Chrysler slow to fix recalled Jeeps
Last summer, the National Highway Traffic Safety Administration asked the automaker Chrysler to recall 2.7 million Jeeps over concerns that the vehicles were involved in many fires after rear-end crashes. In a rare response to a request from the nation’s auto safety agency, Chrysler refused.
Instead, the automaker published a paper showing data suggesting that its Jeeps were not involved in a significantly higher number of rear-crash fires compared to other similar vehicles during the same time period. However, Chrysler and the NHTSA eventually agreed to a recall of a fewer number of Jeeps.
As part of the agreement, Chrysler is not required to say that its Jeeps were defective or at fault for rear-crash fires that occurred. Months after the recall was announced, Chrysler finally took steps to build parts that were supposed to repair the vehicles that were recalled, which includes adding a trailer hitch.

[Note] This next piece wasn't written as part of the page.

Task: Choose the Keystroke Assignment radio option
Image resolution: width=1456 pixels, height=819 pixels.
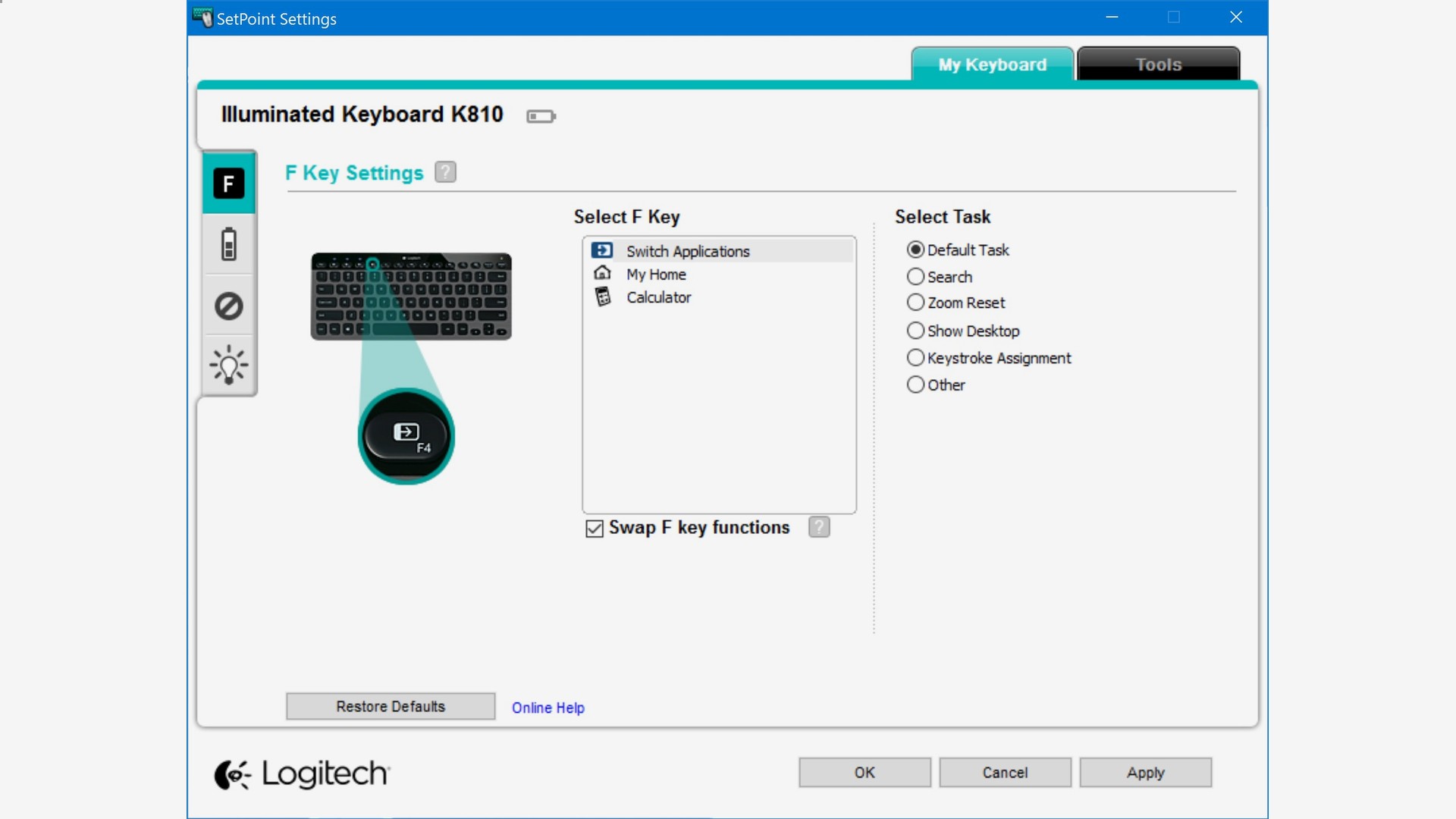Action: (916, 358)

Recently, the NHTSA said it would support Chrysler’s plan to add the trailer hitch to improve fuel-tank safety, but the automaker was urged to act faster to make the parts available to the vehicles that have been recalled.
Ultimately, it appears that this showdown between the government agency and the automaker is being prolonged because Chrysler doesn’t want to give the impression that the recalled Jeeps are defective or pose a safety hazard.
However, by dragging its feet, Chrysler is only making it more likely that people could be injured without the added protection of the trailer hitch part. And if people are injured, the automaker could face products liability claims.